§ **ASSIGNED TASK**
This exercise calls for every record to be set down again, exactly and in full.

════════════════════

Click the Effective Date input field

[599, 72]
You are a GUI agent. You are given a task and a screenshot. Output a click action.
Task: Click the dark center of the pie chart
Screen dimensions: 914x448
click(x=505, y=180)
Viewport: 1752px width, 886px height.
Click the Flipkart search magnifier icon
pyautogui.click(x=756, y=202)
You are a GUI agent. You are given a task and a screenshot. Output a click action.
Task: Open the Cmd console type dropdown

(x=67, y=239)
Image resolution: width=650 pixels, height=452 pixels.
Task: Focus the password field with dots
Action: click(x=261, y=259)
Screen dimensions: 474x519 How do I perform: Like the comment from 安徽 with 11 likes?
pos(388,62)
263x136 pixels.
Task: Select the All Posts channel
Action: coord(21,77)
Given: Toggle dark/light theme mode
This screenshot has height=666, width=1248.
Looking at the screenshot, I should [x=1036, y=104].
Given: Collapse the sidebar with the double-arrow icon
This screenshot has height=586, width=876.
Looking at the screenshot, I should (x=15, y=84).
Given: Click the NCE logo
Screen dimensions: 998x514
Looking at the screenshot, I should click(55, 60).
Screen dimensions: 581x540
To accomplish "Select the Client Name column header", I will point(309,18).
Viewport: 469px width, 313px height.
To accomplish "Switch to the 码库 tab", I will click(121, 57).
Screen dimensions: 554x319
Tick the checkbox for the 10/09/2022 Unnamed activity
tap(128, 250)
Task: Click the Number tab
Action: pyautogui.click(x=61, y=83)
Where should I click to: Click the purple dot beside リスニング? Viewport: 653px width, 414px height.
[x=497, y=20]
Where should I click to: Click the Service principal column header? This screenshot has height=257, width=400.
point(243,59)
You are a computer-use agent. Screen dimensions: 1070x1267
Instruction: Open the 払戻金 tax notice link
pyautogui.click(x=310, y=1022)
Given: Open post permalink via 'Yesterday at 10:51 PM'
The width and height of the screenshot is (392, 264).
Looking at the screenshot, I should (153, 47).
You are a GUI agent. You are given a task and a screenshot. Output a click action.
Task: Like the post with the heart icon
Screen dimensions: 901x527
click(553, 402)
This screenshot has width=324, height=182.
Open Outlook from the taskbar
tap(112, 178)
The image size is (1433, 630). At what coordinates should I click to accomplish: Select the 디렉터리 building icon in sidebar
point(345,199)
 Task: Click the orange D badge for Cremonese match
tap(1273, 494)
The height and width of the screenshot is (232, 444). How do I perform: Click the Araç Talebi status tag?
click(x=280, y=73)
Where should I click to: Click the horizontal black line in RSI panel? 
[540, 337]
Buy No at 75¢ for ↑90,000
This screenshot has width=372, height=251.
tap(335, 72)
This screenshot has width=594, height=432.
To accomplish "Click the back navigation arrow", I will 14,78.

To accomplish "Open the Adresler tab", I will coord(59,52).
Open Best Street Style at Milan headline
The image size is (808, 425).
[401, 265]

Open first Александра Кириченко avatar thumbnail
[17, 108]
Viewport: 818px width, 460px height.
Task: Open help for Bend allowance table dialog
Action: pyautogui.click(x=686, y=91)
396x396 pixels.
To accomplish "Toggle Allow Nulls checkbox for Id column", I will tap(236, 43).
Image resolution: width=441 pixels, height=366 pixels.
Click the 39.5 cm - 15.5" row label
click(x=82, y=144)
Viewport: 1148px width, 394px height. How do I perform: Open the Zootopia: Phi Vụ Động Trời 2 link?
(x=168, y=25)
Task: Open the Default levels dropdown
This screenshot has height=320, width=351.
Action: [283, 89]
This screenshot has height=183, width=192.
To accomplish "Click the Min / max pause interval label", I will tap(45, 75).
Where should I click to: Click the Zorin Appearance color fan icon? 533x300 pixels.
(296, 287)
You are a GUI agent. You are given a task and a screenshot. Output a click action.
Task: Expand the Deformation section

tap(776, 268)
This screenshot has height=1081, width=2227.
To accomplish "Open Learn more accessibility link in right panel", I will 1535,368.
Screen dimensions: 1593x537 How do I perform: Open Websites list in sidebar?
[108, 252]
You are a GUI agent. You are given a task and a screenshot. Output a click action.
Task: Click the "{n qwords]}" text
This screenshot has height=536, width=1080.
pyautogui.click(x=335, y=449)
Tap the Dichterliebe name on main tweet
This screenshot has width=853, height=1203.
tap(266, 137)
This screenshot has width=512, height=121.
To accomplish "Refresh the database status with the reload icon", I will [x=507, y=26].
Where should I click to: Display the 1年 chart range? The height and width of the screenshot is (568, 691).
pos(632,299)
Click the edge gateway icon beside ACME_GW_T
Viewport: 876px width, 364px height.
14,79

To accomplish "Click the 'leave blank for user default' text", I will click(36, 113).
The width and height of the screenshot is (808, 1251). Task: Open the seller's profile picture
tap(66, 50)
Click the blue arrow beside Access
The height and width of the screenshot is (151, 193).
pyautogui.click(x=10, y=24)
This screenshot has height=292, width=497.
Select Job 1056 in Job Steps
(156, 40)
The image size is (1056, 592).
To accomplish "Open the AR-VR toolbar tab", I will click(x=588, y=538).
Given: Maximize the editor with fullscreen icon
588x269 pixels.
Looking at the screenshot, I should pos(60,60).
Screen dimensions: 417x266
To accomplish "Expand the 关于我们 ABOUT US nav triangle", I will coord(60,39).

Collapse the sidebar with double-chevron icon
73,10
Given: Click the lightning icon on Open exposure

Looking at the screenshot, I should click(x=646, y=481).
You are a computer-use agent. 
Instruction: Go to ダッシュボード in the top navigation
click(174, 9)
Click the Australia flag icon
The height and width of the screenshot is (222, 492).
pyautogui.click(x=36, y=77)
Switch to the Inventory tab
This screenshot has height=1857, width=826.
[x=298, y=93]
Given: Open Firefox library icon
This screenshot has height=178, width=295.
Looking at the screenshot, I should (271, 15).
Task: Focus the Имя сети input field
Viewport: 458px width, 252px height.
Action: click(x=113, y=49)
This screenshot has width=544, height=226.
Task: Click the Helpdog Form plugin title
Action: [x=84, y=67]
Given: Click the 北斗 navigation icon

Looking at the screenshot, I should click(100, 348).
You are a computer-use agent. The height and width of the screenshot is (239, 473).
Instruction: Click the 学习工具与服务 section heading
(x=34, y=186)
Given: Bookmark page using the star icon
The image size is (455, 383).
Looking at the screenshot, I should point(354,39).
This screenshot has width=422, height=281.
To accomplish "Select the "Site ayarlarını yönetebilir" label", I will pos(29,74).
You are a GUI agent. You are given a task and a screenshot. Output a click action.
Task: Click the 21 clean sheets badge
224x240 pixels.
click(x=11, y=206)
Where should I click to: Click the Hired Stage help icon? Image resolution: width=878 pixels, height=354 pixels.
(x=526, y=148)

════════════════════

§ **OUTPUT OF THE TASK**
Click the Effective Date input field

[599, 72]
You are a GUI agent. You are given a task and a screenshot. Output a click action.
Task: Click the dark center of the pie chart
Screen dimensions: 914x448
click(x=505, y=180)
Viewport: 1752px width, 886px height.
Click the Flipkart search magnifier icon
pyautogui.click(x=756, y=202)
You are a GUI agent. You are given a task and a screenshot. Output a click action.
Task: Open the Cmd console type dropdown

(x=67, y=239)
Image resolution: width=650 pixels, height=452 pixels.
Task: Focus the password field with dots
Action: click(x=261, y=259)
Screen dimensions: 474x519 How do I perform: Like the comment from 安徽 with 11 likes?
pos(388,62)
263x136 pixels.
Task: Select the All Posts channel
Action: coord(21,77)
Given: Toggle dark/light theme mode
This screenshot has height=666, width=1248.
Looking at the screenshot, I should [x=1036, y=104].
Given: Collapse the sidebar with the double-arrow icon
This screenshot has height=586, width=876.
Looking at the screenshot, I should (x=15, y=84).
Given: Click the NCE logo
Screen dimensions: 998x514
Looking at the screenshot, I should click(55, 60).
Screen dimensions: 581x540
To accomplish "Select the Client Name column header", I will point(309,18).
Viewport: 469px width, 313px height.
To accomplish "Switch to the 码库 tab", I will click(121, 57).
Screen dimensions: 554x319
Tick the checkbox for the 10/09/2022 Unnamed activity
tap(128, 250)
Task: Click the Number tab
Action: pyautogui.click(x=61, y=83)
Where should I click to: Click the purple dot beside リスニング? Viewport: 653px width, 414px height.
[x=497, y=20]
Where should I click to: Click the Service principal column header? This screenshot has height=257, width=400.
point(243,59)
You are a computer-use agent. Screen dimensions: 1070x1267
Instruction: Open the 払戻金 tax notice link
pyautogui.click(x=310, y=1022)
Given: Open post permalink via 'Yesterday at 10:51 PM'
The width and height of the screenshot is (392, 264).
Looking at the screenshot, I should (153, 47).
You are a GUI agent. You are given a task and a screenshot. Output a click action.
Task: Like the post with the heart icon
Screen dimensions: 901x527
click(553, 402)
This screenshot has width=324, height=182.
Open Outlook from the taskbar
tap(112, 178)
The image size is (1433, 630). At what coordinates should I click to accomplish: Select the 디렉터리 building icon in sidebar
point(345,199)
 Task: Click the orange D badge for Cremonese match
tap(1273, 494)
The height and width of the screenshot is (232, 444). How do I perform: Click the Araç Talebi status tag?
click(x=280, y=73)
Where should I click to: Click the horizontal black line in RSI panel? 
[540, 337]
Buy No at 75¢ for ↑90,000
This screenshot has width=372, height=251.
tap(335, 72)
This screenshot has width=594, height=432.
To accomplish "Click the back navigation arrow", I will 14,78.

To accomplish "Open the Adresler tab", I will coord(59,52).
Open Best Street Style at Milan headline
The image size is (808, 425).
[401, 265]

Open first Александра Кириченко avatar thumbnail
[17, 108]
Viewport: 818px width, 460px height.
Task: Open help for Bend allowance table dialog
Action: pyautogui.click(x=686, y=91)
396x396 pixels.
To accomplish "Toggle Allow Nulls checkbox for Id column", I will tap(236, 43).
Image resolution: width=441 pixels, height=366 pixels.
Click the 39.5 cm - 15.5" row label
click(x=82, y=144)
Viewport: 1148px width, 394px height. How do I perform: Open the Zootopia: Phi Vụ Động Trời 2 link?
(x=168, y=25)
Task: Open the Default levels dropdown
This screenshot has height=320, width=351.
Action: [283, 89]
This screenshot has height=183, width=192.
To accomplish "Click the Min / max pause interval label", I will tap(45, 75).
Where should I click to: Click the Zorin Appearance color fan icon? 533x300 pixels.
(296, 287)
You are a GUI agent. You are given a task and a screenshot. Output a click action.
Task: Expand the Deformation section

tap(776, 268)
This screenshot has height=1081, width=2227.
To accomplish "Open Learn more accessibility link in right panel", I will 1535,368.
Screen dimensions: 1593x537 How do I perform: Open Websites list in sidebar?
[108, 252]
You are a GUI agent. You are given a task and a screenshot. Output a click action.
Task: Click the "{n qwords]}" text
This screenshot has height=536, width=1080.
pyautogui.click(x=335, y=449)
Tap the Dichterliebe name on main tweet
This screenshot has width=853, height=1203.
tap(266, 137)
This screenshot has width=512, height=121.
To accomplish "Refresh the database status with the reload icon", I will [x=507, y=26].
Where should I click to: Display the 1年 chart range? The height and width of the screenshot is (568, 691).
pos(632,299)
Click the edge gateway icon beside ACME_GW_T
Viewport: 876px width, 364px height.
14,79

To accomplish "Click the 'leave blank for user default' text", I will click(36, 113).
The width and height of the screenshot is (808, 1251). Task: Open the seller's profile picture
tap(66, 50)
Click the blue arrow beside Access
The height and width of the screenshot is (151, 193).
pyautogui.click(x=10, y=24)
This screenshot has height=292, width=497.
Select Job 1056 in Job Steps
(156, 40)
The image size is (1056, 592).
To accomplish "Open the AR-VR toolbar tab", I will click(x=588, y=538).
Given: Maximize the editor with fullscreen icon
588x269 pixels.
Looking at the screenshot, I should pos(60,60).
Screen dimensions: 417x266
To accomplish "Expand the 关于我们 ABOUT US nav triangle", I will coord(60,39).

Collapse the sidebar with double-chevron icon
73,10
Given: Click the lightning icon on Open exposure

Looking at the screenshot, I should click(x=646, y=481).
You are a computer-use agent. 
Instruction: Go to ダッシュボード in the top navigation
click(174, 9)
Click the Australia flag icon
The height and width of the screenshot is (222, 492).
pyautogui.click(x=36, y=77)
Switch to the Inventory tab
This screenshot has height=1857, width=826.
[x=298, y=93]
Given: Open Firefox library icon
This screenshot has height=178, width=295.
Looking at the screenshot, I should (271, 15).
Task: Focus the Имя сети input field
Viewport: 458px width, 252px height.
Action: click(x=113, y=49)
This screenshot has width=544, height=226.
Task: Click the Helpdog Form plugin title
Action: [x=84, y=67]
Given: Click the 北斗 navigation icon

Looking at the screenshot, I should click(100, 348).
You are a computer-use agent. The height and width of the screenshot is (239, 473).
Instruction: Click the 学习工具与服务 section heading
(x=34, y=186)
Given: Bookmark page using the star icon
The image size is (455, 383).
Looking at the screenshot, I should point(354,39).
This screenshot has width=422, height=281.
To accomplish "Select the "Site ayarlarını yönetebilir" label", I will pos(29,74).
You are a GUI agent. You are given a task and a screenshot. Output a click action.
Task: Click the 21 clean sheets badge
224x240 pixels.
click(x=11, y=206)
Where should I click to: Click the Hired Stage help icon? Image resolution: width=878 pixels, height=354 pixels.
(x=526, y=148)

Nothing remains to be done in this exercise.